At the heart of person-centered memory care is dignity—and oftentimes, “that begins with language and how we speak about individuals and their condition,” Chaplain Brandon Cox shared in a recent virtual session of the Ingleside webinar series, Navigating Dementia, “Still Here: Dignity and Personhood in Dementia”.
For individuals living with a form of dementia, shifts in memory, movement, and communication can feel like a constellation of losses, both to them and to their care partners. The call to honor dignity and personhood recognizes that one’s identity, emotions, and need for connection remain essential, even as memory and word-finding might fail.
Chaplain Brandon, one of Ingleside at Rock Creek and Westminster at Lake Ridge’s Chaplains, and a family member to a loved one experiencing cognitive change, shared key takeaways in this virtual session for care partners on compassionate ways to support those living with cognitive decline.
How to Maintain Dignity in Memory Care
According to the Alzheimer’s Association’s Inclusive Language Guide, using respectful, person-first language can shape how individuals perceive themselves and are treated. Rather than saying someone “suffers from dementia,” Brandon stated, “it’s more affirming to say they live with dementia.” This subtle shift reinforces that the diagnosis does not define the individual and reframes the narrative from dependence to having autonomy.
As an example, Chaplain Brandon explained that a key practice in maintaining dignity in memory care is to ask individuals how they want to be addressed. In most cases, they will clearly communicate their preferences. Taking the time to not only ask, but also to honor that answer, is a simple but powerful way to affirm dignity and respect.
4 Key Ways to Maintain the Dignity of Loved Ones
One of the most common challenges in caregiving for a loved one is balancing necessary and even critical responsibilities with meaningful and intentional human interaction. Family care partners to individuals living with cognitive change may feel like they are caught up in always completing tasks. Although the management of the needs of an individual living with dementia can feel all-consuming, taking a pause to verbally involve them is a way to honor their personhood. One intentional way to do this is to narrate the task at hand for the individual living with cognitive change as opposed to rushing to complete the task on their behalf, often without even intentionally acknowledging their involvement.
A few key ways to incorporate this:
- Ensure they are involved in decisions whenever possible
- Explain actions instead of directing them
- Preserve independence where it can be maintained
- Use respectful, person-first language
Honoring Personal Preferences for those Living with Dementia
Every person living with dementia has a lifetime of set routines, preferences, and experiences that continue to shape who they are.
Whether it’s enjoying a favorite genre of music, eating a preferred meal, or maintaining familiar daily routines, these details create comfort and stability. Honoring personal preferences is a key part of person-centered dementia care and can help individuals feel respected and recognized beyond their diagnosis.
When individuals living with cognitive change can no longer express their own wishes for favorite cuisines, leisure activities, and daily routines, it is important to glean from relationships that provide context and historical data that may best support the individual’s unique preferences. In a community setting, team members should communicate with the care partners of individuals living with a form of dementia to ask thorough questions that will support the entire interdisciplinary team in honoring the personal preferences of the individual living with dementia.
Creating a Sense of Safety, Value, and Connection
A person living with cognitive change may not always be able to communicate their desire for safety, value, and connection.

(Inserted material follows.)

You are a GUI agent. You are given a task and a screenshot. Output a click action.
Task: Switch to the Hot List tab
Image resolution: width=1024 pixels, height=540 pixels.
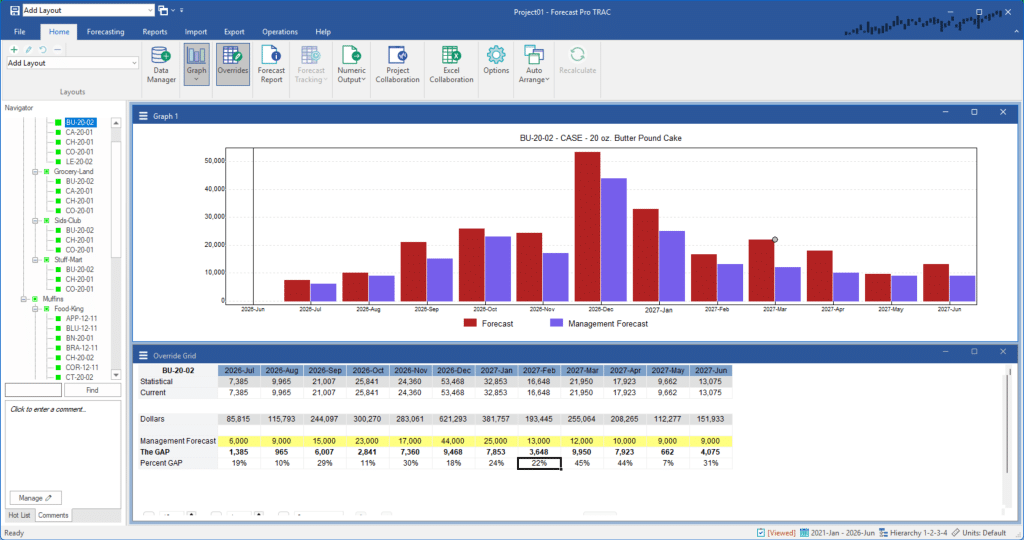click(19, 514)
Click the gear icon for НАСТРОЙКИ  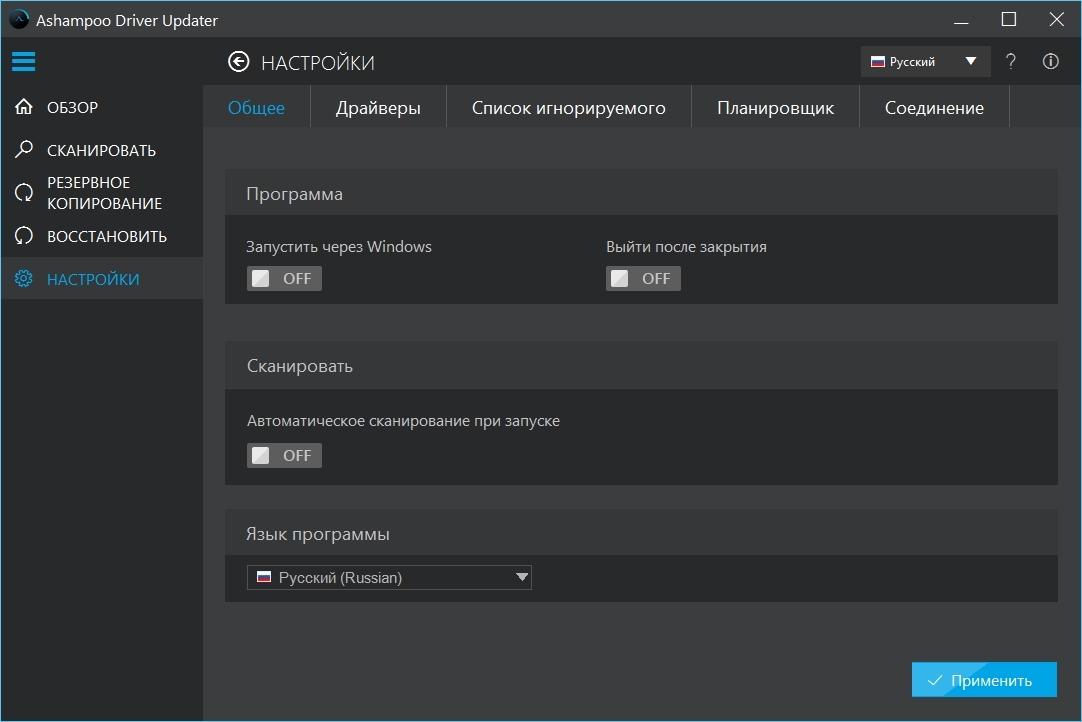(24, 279)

Chaplain Brandon highlighted the importance of meeting individuals where they are in their word-finding and communication abilities and connecting with them in forms not limited to language.

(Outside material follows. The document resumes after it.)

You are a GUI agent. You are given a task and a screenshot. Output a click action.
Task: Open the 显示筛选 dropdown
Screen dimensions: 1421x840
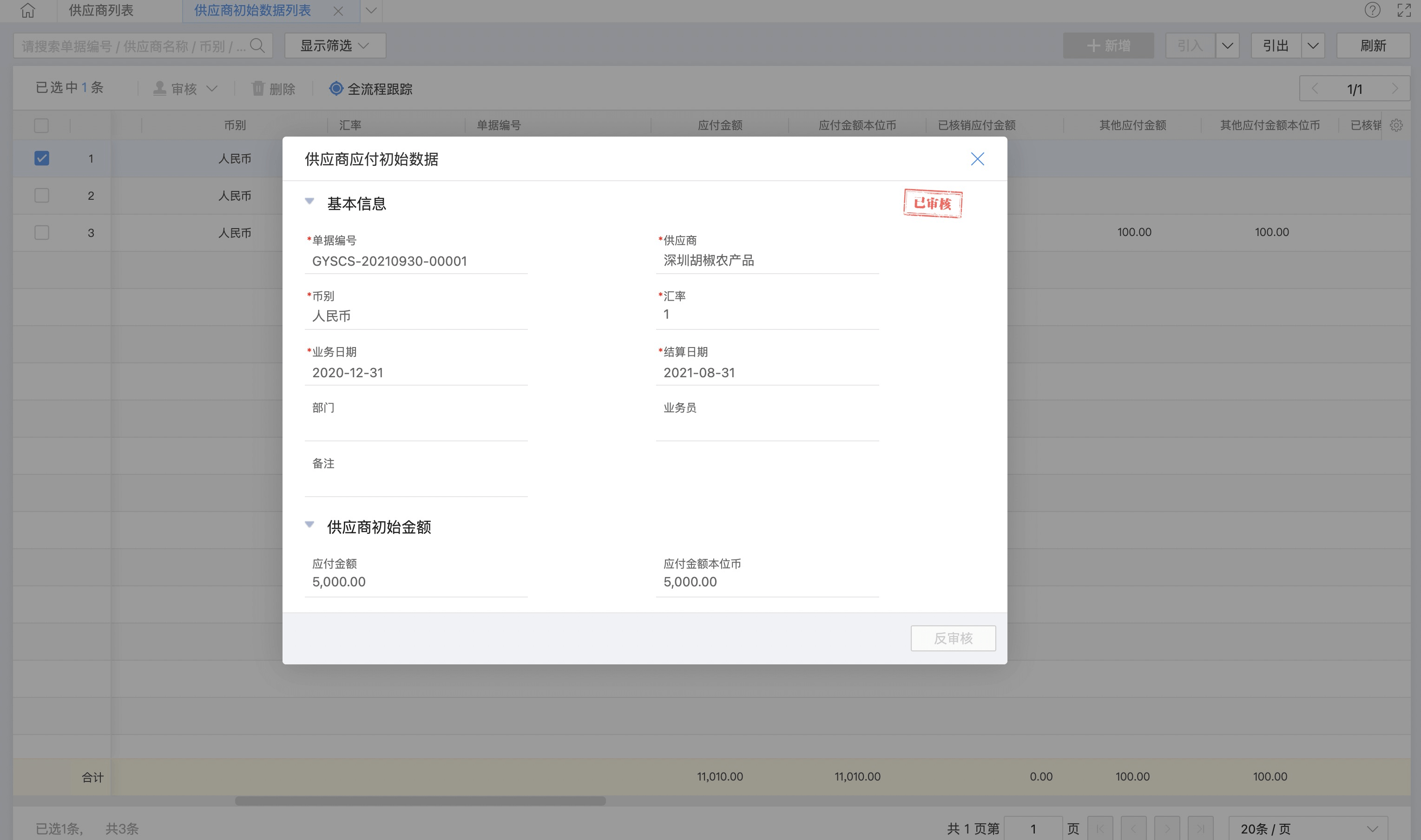[x=335, y=45]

Connection can take many forms, including:
- Gentle tone and reassuring narration of the day or present activity
- Eye contact and reassuring physical nearness, such as handholding
- Shared quiet moments or familiar activities that do not require language, such as cooking together, tending to a garden together, or playing music together
Dementia Care That Honors the Whole Person
When managing the care of a loved one living with cognitive loss, it can feel incredibly challenging to make space for connection when there is so much practically that needs to be scheduled, managed, or checked off the never-ending care partner “to-do” list.
One way to practice meaningful connection is to start each interaction with intentionality, taking a pause to recognize the personhood of the individual living with dementia, and affirm their dignity through addressing them according to their preferences, making eye contact and verbally expressing what task or agenda item you wish to support them with, and being willing to pivot should they express verbally or through body language that they wish to do something different in that moment.

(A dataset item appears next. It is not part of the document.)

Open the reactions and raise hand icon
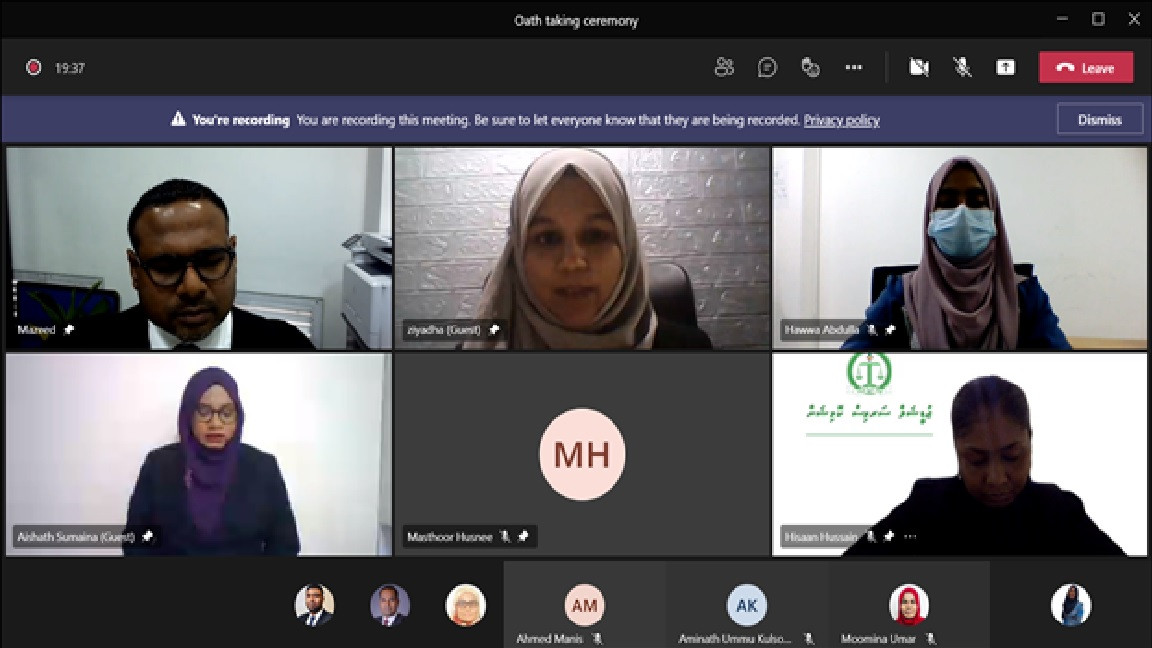The image size is (1152, 648). point(810,68)
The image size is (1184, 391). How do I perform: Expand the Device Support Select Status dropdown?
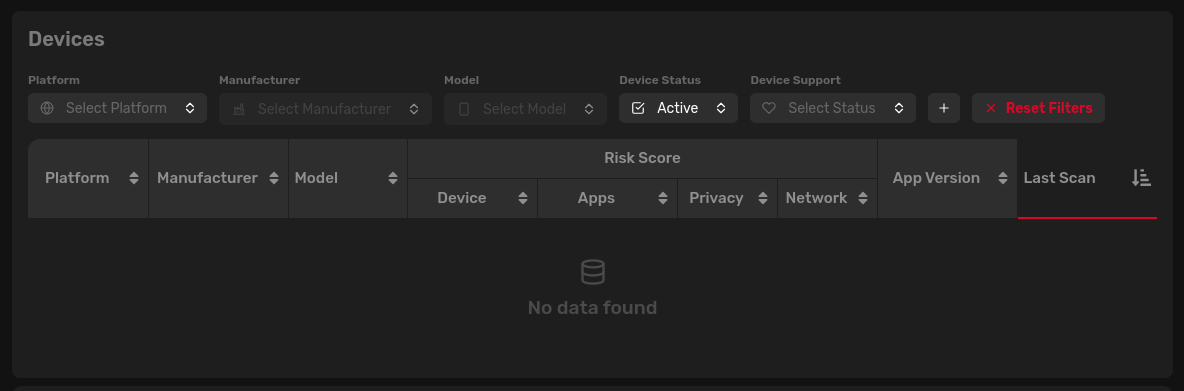(x=833, y=108)
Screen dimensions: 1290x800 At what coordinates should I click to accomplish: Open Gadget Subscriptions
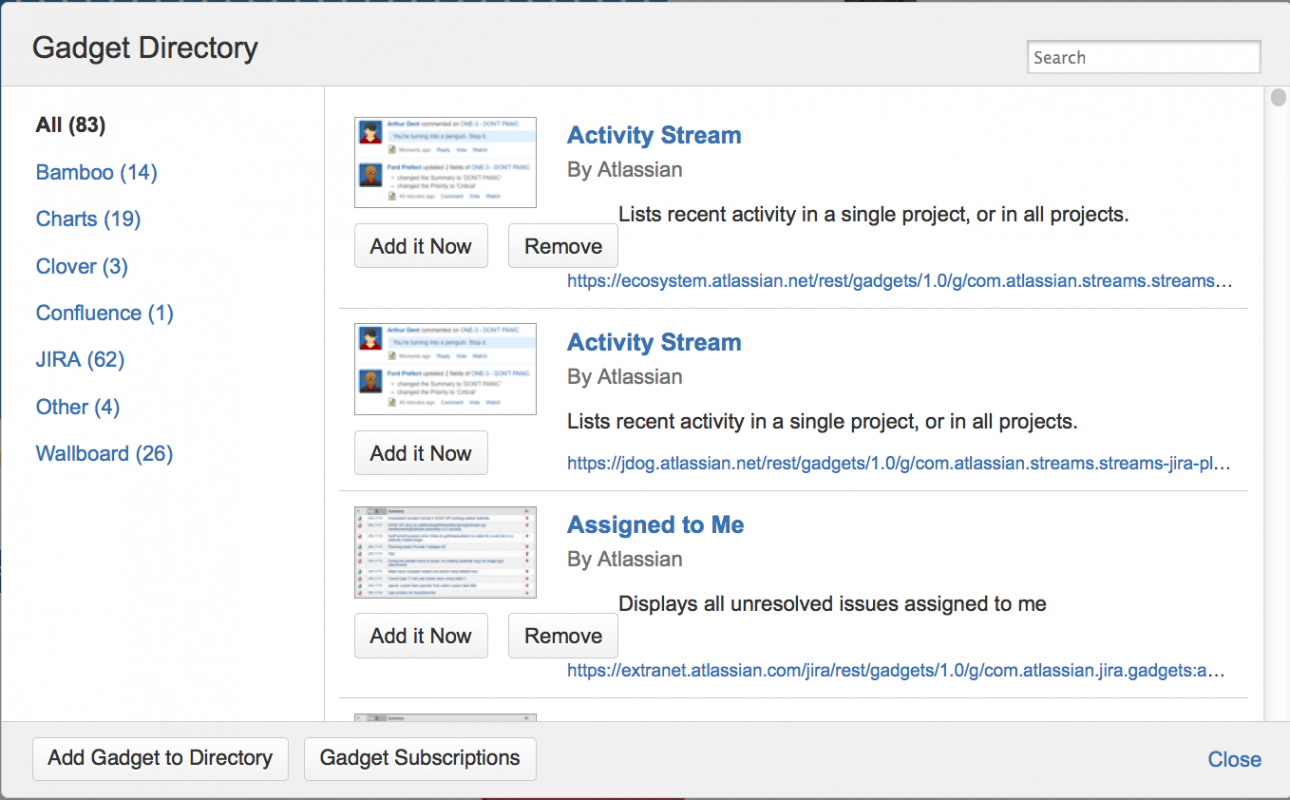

Person-centered care ensures that each individual continues to be respected, heard, and truly seen. As Chaplain Brandon shared, “caring for folks that live with dementia is not a perfect science, it’s a journey. It’s how well we move together on this journey, and how we bear witness to the person’s life story”.
Ingleside is committed to supporting older adults and their families through compassionate, person-centered memory care programs designed to enhance quality of life.